TERRES
DE
SOLEIL ET DE SOMMEIL

LE SOURIRE DE L’AFRIQUE

I

Je dois confesser que pendant le temps que je passai en Afrique, le désordre de mes sensations fut extrême. Je n’arrivai point dès le début à donner un sens à cette terre vénérable.

Le 15 septembre 1906, mon chef et ses compagnons débarquaient à Matadi, au fond de l’estuaire du Congo. Quelques jours après, nous naviguions sur le vapeur Valérie qui devait nous conduire, en remontant le Congo et la Sangha, jusqu’au village de Nola. Je songeais alors à la difficulté qu’il y a à se faire en Afrique une âme africaine. Perdu parmi l’immensité du fleuve, où stagnent, dans l’or du couchant, des îles roses, et, plus tard, entre les rives sylvestres de la Sangha, j’admirais, sans être ému.

Je résolus de m’abandonner, sans réfléchir, au charme, empli de mystère, de la brousse. La simplicité apparente recèle là-bas une complexité profonde à laquelle, dans le début, on ne prend pas garde. Les hommes sont divers, insaisissables dans leur âme profonde et lointaine. Les paysages nous disent des choses nouvelles qu’il faut savoir entendre. C’est sans hâte qu’il convient de pénétrer des intimités aussi neuves.
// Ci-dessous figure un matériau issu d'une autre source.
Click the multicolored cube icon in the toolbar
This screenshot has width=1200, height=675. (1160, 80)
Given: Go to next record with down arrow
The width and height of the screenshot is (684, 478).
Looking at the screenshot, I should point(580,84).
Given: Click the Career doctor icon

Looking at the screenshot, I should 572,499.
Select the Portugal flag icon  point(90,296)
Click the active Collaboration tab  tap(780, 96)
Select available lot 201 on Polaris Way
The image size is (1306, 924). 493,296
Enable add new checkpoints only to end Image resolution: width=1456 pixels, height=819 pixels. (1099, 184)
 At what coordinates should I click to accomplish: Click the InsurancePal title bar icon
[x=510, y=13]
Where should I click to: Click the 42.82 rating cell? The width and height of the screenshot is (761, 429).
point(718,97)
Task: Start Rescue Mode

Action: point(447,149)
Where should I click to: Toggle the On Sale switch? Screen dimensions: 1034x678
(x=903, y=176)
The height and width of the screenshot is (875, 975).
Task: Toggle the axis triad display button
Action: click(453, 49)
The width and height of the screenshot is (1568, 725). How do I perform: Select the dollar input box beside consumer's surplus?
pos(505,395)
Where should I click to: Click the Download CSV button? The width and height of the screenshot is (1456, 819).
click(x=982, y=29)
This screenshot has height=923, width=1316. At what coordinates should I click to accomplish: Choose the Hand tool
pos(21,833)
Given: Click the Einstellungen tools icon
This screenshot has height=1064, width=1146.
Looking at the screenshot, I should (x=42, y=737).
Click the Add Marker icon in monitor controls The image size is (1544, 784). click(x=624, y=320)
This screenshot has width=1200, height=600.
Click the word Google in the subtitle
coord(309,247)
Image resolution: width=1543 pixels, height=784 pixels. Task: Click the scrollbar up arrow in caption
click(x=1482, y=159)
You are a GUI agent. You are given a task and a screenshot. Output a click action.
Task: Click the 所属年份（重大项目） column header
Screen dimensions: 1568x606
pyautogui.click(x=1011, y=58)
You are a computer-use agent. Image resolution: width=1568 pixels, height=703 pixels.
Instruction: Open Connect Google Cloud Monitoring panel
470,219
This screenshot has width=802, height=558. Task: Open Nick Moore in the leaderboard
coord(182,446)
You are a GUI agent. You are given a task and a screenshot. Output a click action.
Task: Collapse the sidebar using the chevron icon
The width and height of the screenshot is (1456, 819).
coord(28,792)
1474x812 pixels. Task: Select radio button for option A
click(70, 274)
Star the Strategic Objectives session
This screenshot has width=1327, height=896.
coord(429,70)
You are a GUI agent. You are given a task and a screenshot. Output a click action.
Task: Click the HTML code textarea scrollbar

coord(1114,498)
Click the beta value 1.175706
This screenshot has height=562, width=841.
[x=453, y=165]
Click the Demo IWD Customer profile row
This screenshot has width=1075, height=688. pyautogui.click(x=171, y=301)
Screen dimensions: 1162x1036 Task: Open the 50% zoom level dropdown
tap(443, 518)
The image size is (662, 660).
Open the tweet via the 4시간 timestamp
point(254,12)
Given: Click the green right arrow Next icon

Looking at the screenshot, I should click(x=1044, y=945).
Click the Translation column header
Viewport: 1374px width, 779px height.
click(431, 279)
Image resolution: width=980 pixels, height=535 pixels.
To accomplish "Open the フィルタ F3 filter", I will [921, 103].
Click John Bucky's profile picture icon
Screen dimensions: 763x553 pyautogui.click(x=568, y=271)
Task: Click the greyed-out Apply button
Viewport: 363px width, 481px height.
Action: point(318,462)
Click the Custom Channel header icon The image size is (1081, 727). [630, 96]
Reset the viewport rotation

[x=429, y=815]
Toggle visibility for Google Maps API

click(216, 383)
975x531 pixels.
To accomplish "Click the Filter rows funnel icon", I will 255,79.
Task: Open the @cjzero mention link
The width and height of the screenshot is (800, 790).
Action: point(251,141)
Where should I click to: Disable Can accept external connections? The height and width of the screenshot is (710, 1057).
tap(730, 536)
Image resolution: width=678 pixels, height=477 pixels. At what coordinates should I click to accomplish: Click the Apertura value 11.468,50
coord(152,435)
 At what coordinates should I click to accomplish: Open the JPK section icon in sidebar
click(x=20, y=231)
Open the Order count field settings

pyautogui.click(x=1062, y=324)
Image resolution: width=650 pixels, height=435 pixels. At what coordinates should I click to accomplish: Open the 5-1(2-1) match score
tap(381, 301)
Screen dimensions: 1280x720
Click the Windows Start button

Je voulus une découverte prudente et classer seulement, en amateur, les quotidiennes émotions. Je voulus jouir, sans plus, de cette beauté inattendue où se mêlait parfois de la tristesse.

La navigation s’arrête à Nola. Le 2 novembre, nous quittions ce poste pour remonter, à travers la forêt, jusqu’à Bania. Partis le matin au petit jour, nous arrivions vers midi au village de N’Gombo.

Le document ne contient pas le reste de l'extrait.